→ Task requirements: For the data that follows, give the number of lines in which "green" appears. Add nothing to it.

→ Given data:
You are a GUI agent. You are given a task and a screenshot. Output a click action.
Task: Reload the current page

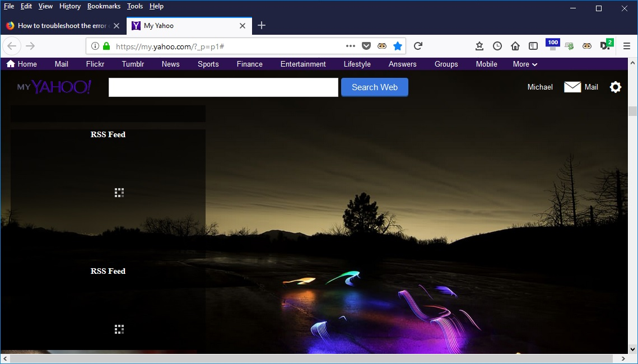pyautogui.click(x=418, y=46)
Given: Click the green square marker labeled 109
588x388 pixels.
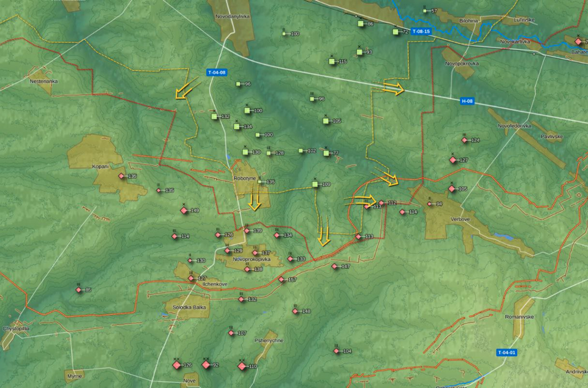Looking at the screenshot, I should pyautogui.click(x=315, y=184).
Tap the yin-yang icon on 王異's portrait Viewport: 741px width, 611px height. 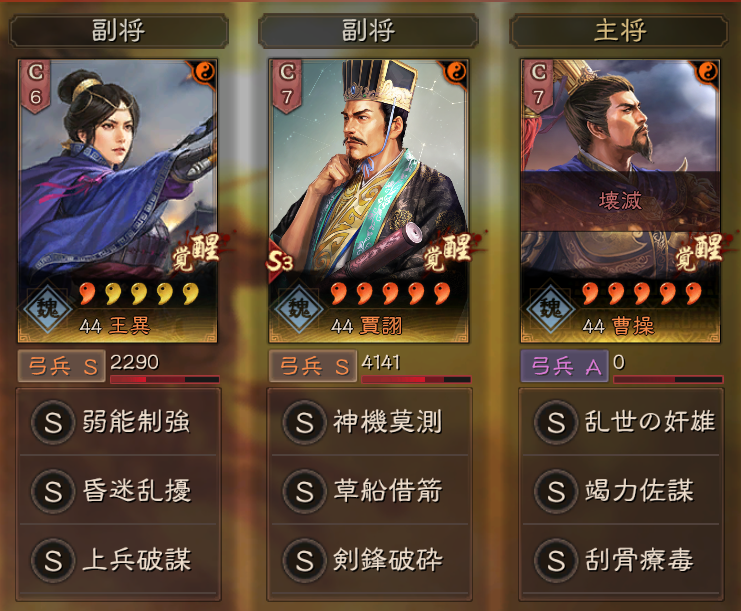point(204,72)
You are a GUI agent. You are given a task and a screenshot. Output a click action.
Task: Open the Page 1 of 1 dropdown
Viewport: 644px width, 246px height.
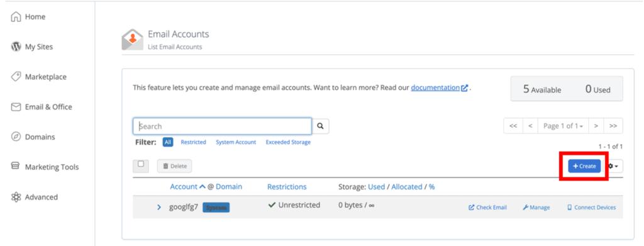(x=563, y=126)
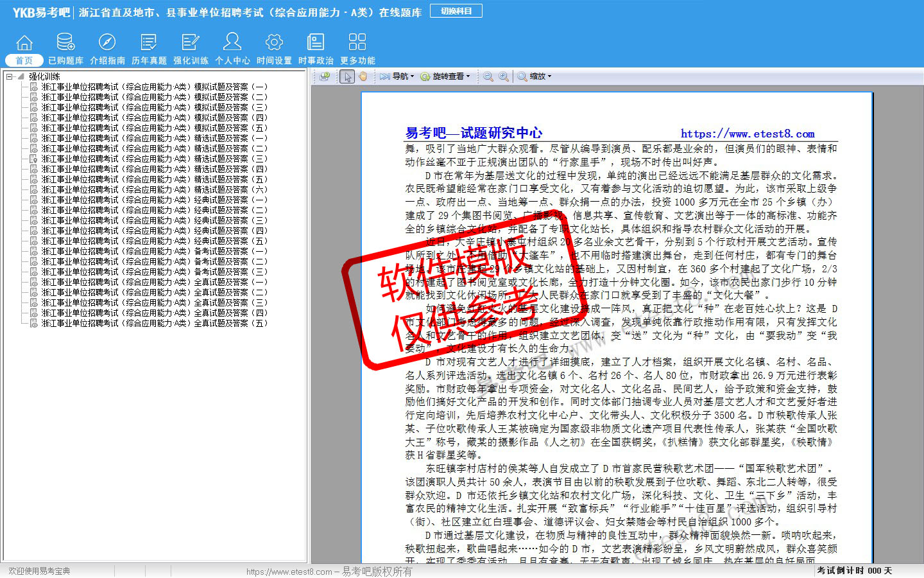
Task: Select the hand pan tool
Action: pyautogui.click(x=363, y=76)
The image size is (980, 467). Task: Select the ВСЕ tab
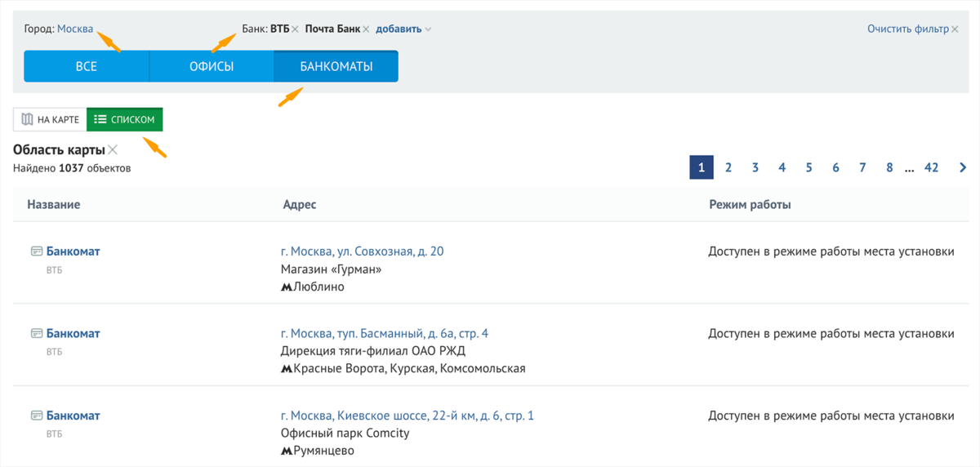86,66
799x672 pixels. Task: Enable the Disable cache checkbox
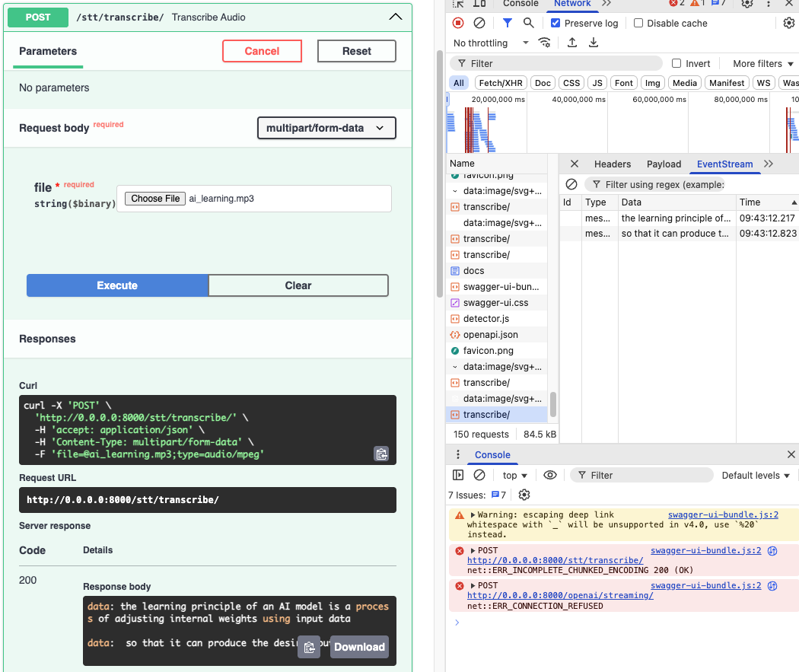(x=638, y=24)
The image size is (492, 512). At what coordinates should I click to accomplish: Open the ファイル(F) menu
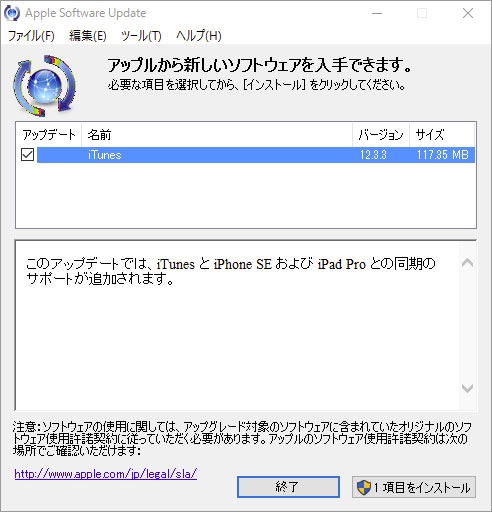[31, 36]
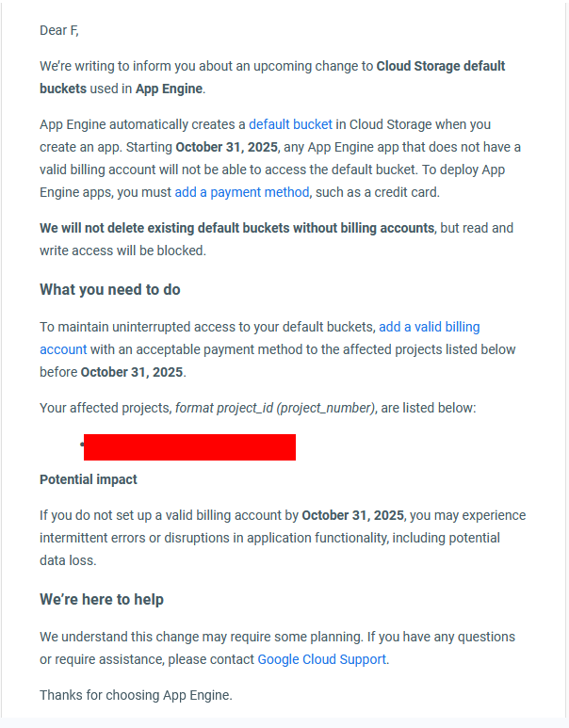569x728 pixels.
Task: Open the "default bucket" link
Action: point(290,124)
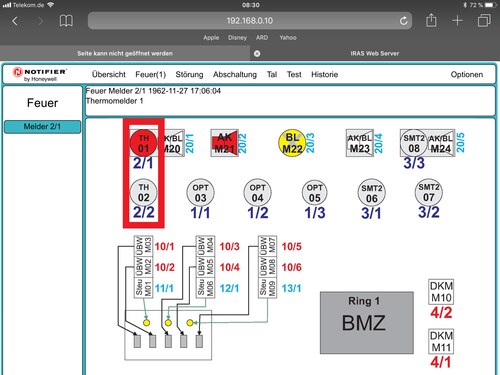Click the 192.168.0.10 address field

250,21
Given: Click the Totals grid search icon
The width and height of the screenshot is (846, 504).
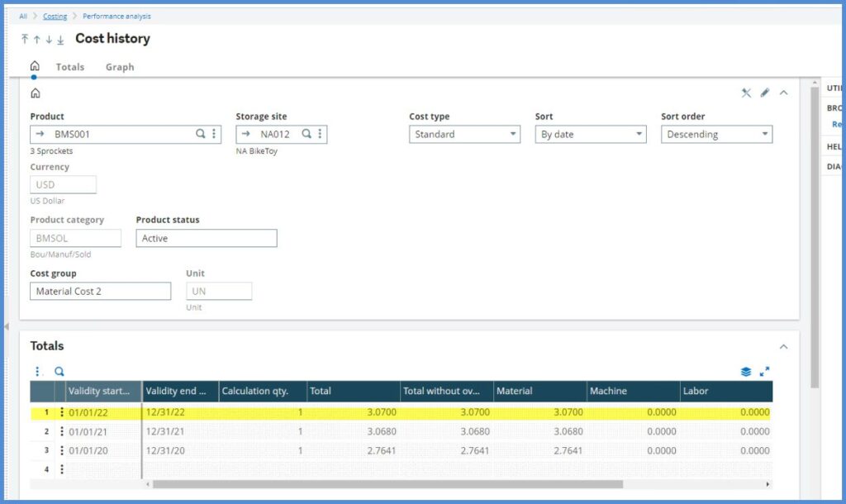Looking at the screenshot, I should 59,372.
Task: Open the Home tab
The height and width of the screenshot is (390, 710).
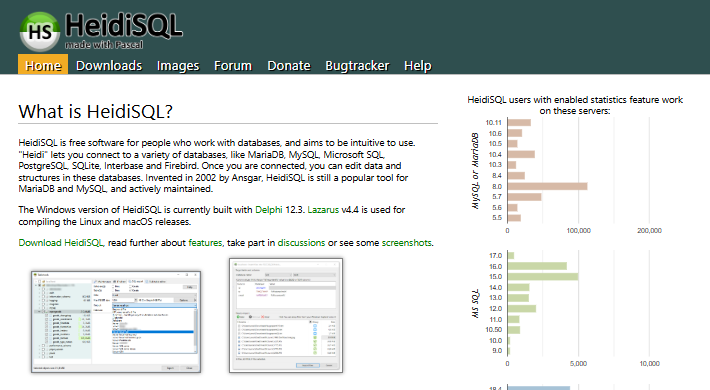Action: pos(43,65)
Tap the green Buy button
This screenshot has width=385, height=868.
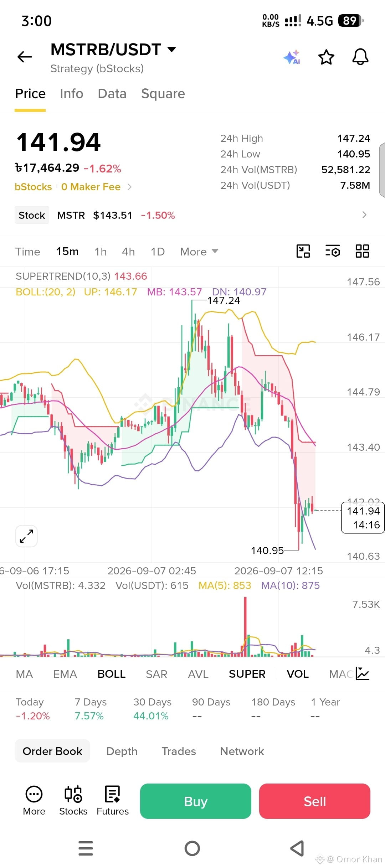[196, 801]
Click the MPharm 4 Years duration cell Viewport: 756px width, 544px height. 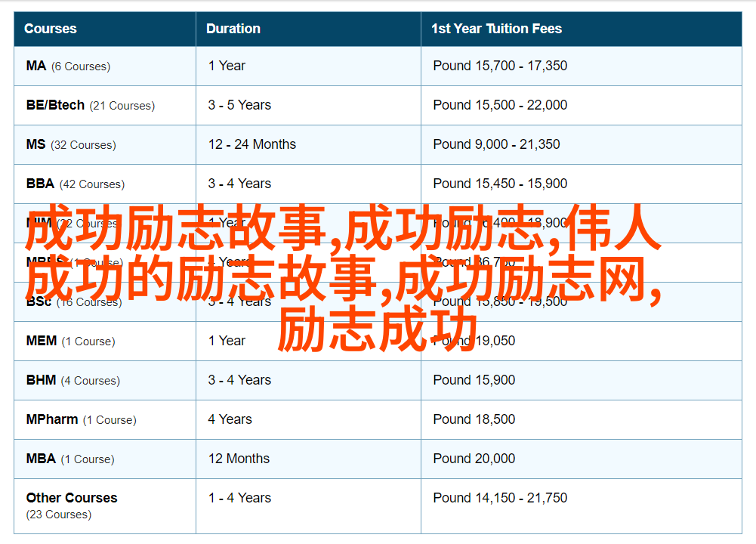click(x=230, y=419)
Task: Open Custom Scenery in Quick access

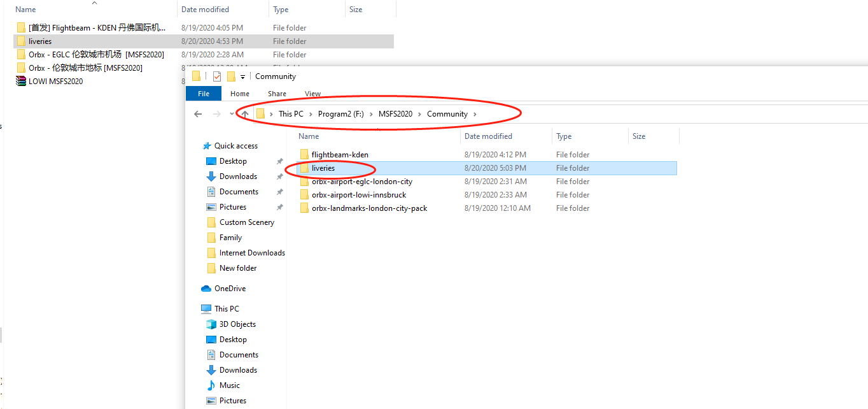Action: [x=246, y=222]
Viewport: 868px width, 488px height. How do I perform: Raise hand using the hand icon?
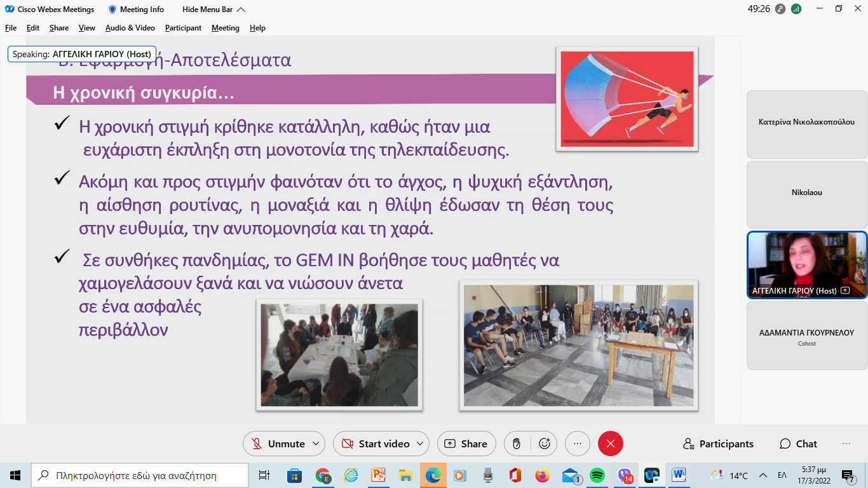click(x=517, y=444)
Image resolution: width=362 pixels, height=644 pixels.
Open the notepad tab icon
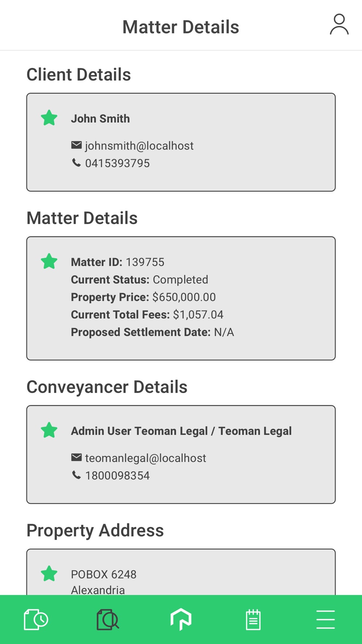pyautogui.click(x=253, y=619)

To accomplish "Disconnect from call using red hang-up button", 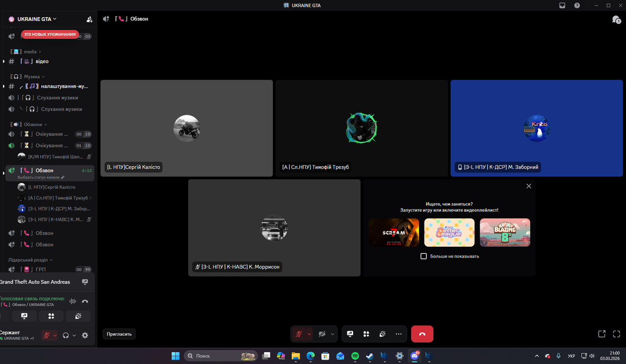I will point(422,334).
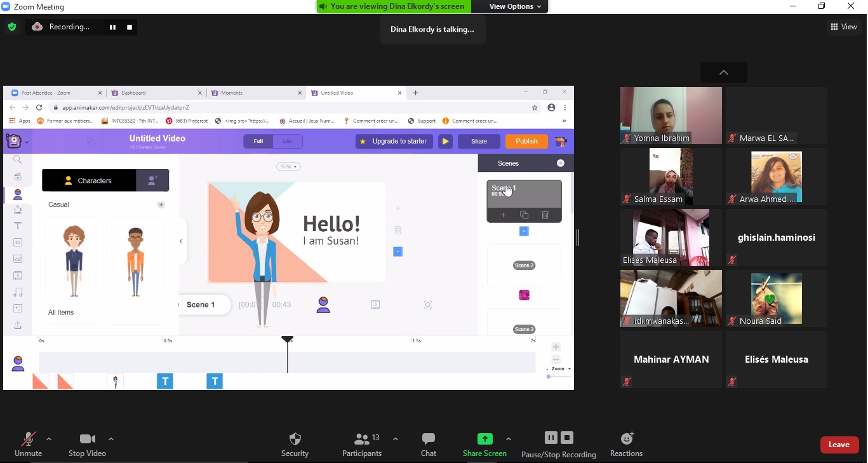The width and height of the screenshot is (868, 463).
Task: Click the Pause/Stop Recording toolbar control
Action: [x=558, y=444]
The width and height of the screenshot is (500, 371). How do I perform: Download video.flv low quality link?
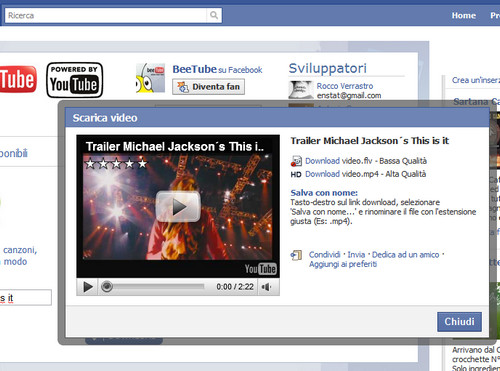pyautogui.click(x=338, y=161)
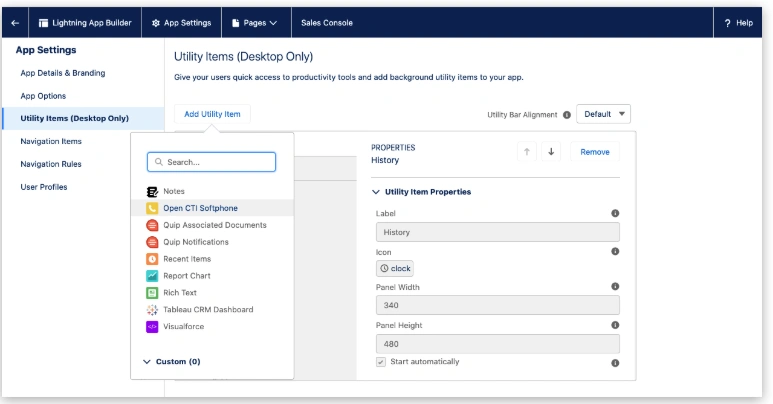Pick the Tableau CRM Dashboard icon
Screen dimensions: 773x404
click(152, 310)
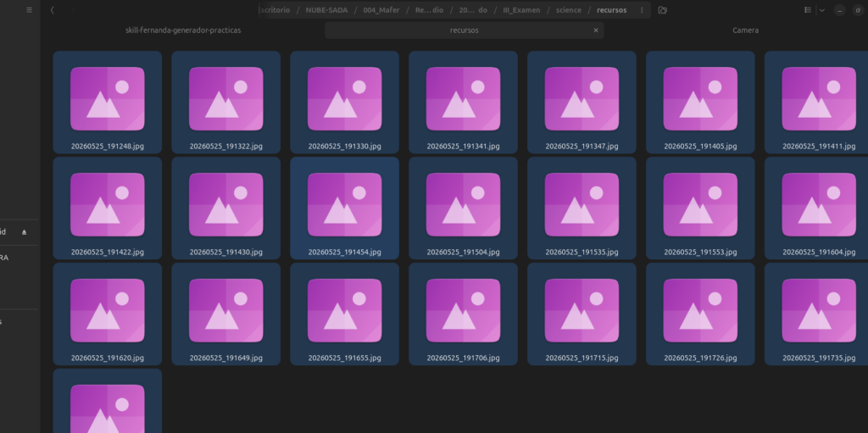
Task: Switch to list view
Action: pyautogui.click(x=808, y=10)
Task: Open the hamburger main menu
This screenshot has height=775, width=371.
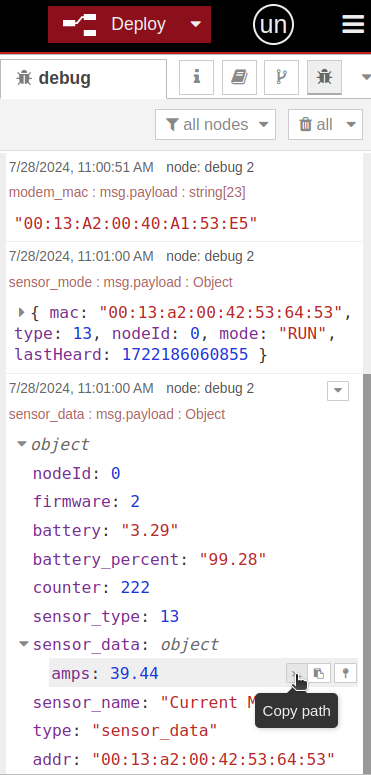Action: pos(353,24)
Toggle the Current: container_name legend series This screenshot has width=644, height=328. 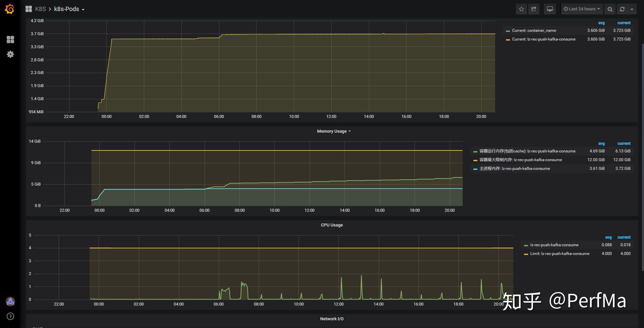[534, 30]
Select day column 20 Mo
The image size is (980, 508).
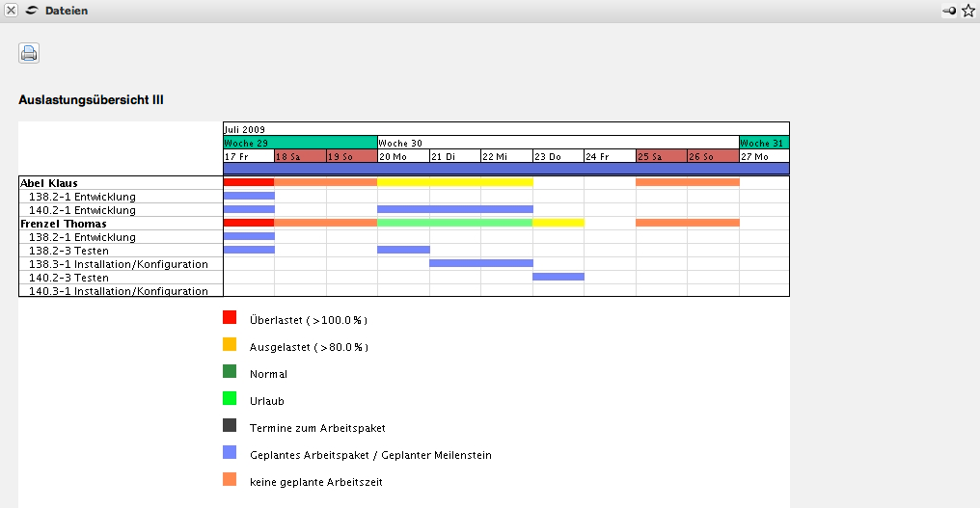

→ Solution to this exercise: 2